Gov. Janet Mills’ administration on Wednesday said the news arms of two advocacy groups will be able to participate in the next weekly COVID-19 briefing after barring them in recent weeks.
The livestreamed briefings led by Maine Center for Disease Control and Prevention Director Nirav Shah were fixtures of the pandemic response for more than a year, allowing reporters to have an open forum with Shah and other officials, often including the Democratic governor.
Regular briefings stopped in the summer as cases waned, but they began again in early September as the delta variant brought high case rates nationally and in Maine. By that time, news organizations run by the progressive Maine People’s Alliance and the conservative Maine Policy Institute were left out of the briefings widely attended by the rest of the state’s media.
Maine CDC spokesperson Robert Long told both their exclusion was due to them being “advocacy journalists,” according to emails provided to the Bangor Daily News. By the evening, Long sent emails to both groups saying they would be allowed to participate in the next one after press advocates said the exclusion could be challenged under the First Amendment.
“On its face value, it’s limiting and shuts public discourse out,” said Lynda Clancy, founding director of the Penobscot Bay Pilot and the president of the Maine Press Association, who said she was speaking for herself and not the newspaper advocacy group that the BDN belongs to.
Both groups pushed back against the state’s decision. Lauren McCauley, the editor of the Maine People’s Alliance-affiliated Beacon, said Long told her a few days after learning of the change on Aug. 25 that the decision was made to limit the length of the briefings. The Maine Policy Institute publicized its dispute with the state on Twitter ahead of a Wednesday briefing.
Maine Department of Health and Human Services Commissioner Jeanne Lambrew defended the decision at the briefing, saying the department takes questions through other mediums, like email, and briefings should be reserved for “credentialed media.”
Before he told the groups they would be able to ask questions at the next briefing, Long said the state determined it was in the public interest to limit briefings that often run over an hour. He contrasted news outlets like the BDN with those affiliated with advocacy groups that “solicit donations to promote political and ideological causes.”
The Maine People’s Alliance and the Maine Policy Institute are both nonprofits that serve different roles in state politics. The progressive group is a major force in Democratic electoral politics here, doing organizing for candidates and causes as well as lobbying on key issues.
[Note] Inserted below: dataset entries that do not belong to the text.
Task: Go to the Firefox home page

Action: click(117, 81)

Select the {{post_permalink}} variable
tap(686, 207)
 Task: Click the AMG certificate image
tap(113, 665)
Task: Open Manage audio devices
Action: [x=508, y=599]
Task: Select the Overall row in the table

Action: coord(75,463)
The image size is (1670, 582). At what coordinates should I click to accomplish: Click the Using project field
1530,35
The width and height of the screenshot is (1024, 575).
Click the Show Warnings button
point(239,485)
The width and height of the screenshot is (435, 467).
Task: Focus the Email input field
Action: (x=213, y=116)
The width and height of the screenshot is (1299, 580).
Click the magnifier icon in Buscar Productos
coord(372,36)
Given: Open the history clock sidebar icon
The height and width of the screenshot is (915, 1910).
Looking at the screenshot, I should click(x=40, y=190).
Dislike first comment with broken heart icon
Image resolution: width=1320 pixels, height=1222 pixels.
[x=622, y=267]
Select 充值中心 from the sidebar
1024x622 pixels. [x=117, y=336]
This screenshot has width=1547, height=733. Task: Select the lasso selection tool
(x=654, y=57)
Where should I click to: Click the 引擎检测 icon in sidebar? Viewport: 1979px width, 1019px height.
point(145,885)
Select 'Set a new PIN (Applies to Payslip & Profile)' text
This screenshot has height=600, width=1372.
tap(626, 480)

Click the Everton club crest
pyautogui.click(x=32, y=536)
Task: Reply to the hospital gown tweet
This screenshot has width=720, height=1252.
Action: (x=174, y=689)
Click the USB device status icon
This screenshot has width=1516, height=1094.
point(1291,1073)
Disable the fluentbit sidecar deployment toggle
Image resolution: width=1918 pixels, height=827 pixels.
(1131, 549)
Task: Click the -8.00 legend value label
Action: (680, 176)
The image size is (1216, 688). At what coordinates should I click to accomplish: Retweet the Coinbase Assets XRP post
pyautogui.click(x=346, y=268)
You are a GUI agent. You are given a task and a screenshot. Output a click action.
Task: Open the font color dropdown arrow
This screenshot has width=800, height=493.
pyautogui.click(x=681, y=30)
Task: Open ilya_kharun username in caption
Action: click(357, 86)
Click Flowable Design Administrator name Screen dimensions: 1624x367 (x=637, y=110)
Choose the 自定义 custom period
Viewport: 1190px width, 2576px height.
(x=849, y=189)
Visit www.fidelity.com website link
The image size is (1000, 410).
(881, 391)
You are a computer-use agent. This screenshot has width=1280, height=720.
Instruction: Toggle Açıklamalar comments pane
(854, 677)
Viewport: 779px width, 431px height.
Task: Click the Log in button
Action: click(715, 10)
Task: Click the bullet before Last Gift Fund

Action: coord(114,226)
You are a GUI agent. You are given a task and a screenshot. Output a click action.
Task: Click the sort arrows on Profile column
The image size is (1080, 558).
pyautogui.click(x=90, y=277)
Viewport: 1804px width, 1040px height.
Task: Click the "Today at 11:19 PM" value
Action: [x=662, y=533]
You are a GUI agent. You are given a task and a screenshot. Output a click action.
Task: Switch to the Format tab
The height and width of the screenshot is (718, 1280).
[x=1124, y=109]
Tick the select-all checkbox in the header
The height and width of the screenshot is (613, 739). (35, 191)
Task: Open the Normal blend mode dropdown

The conservative group is a 501(c)3 nonprofit that is mostly barred from explicit political activity, releasing research in policy areas of interest to Republicans, including school choice and loosening occupational licensing regulations. It does not endorse candidates or tell people explicitly how to vote, noted Maine Policy Institute spokesperson Jacob Posik.
The First Amendment is supposed to prevent the government from censoring news media. The state’s move raises due process and First Amendment issues, said Sigmund Schutz, a media lawyer who represents the Portland Press Herald. He argued that the CDC had no clear standard for outlets that get to attend and is discriminating based on viewpoints.
“In other words, why not let political or advocacy organizations ask questions?” he said.
The Mills administration’s stated willingness to continue to field questions from the outlets through other means distinguishes it from a 2013 move from the office of Gov. Paul LePage to issue blanket no-comments to the Press Herald and affiliated papers after an investigation of a top state official. LePage is Mills’ Republican opponent in next year’s election.
But the Maine Wire, the Maine Policy institute’s news arm, barely gets questions answered by the administration, Posik said. It did not look to participate in briefings until this summer after it hired a dedicated reporter who attended one briefing but was not called on because she did not indicate she wanted to ask a question.
A Beacon reporter frequently participated in the briefings in the spring before they ended in the early summer. McCauley, the site’s editor, said the move “harms the public interest and is especially damaging for folks who too often are left out of the conversation already.”
Clancy said the state has other remedies if it wishes to shorten briefings, including limiting the overall number of questions asked. She said it could set a precedent for the Mills administration to limit participation in other briefings.
“It seems like the hammer is coming down hard without a lot of explanation,” she said.
BDN writer Michael Shepherd contributed to this report.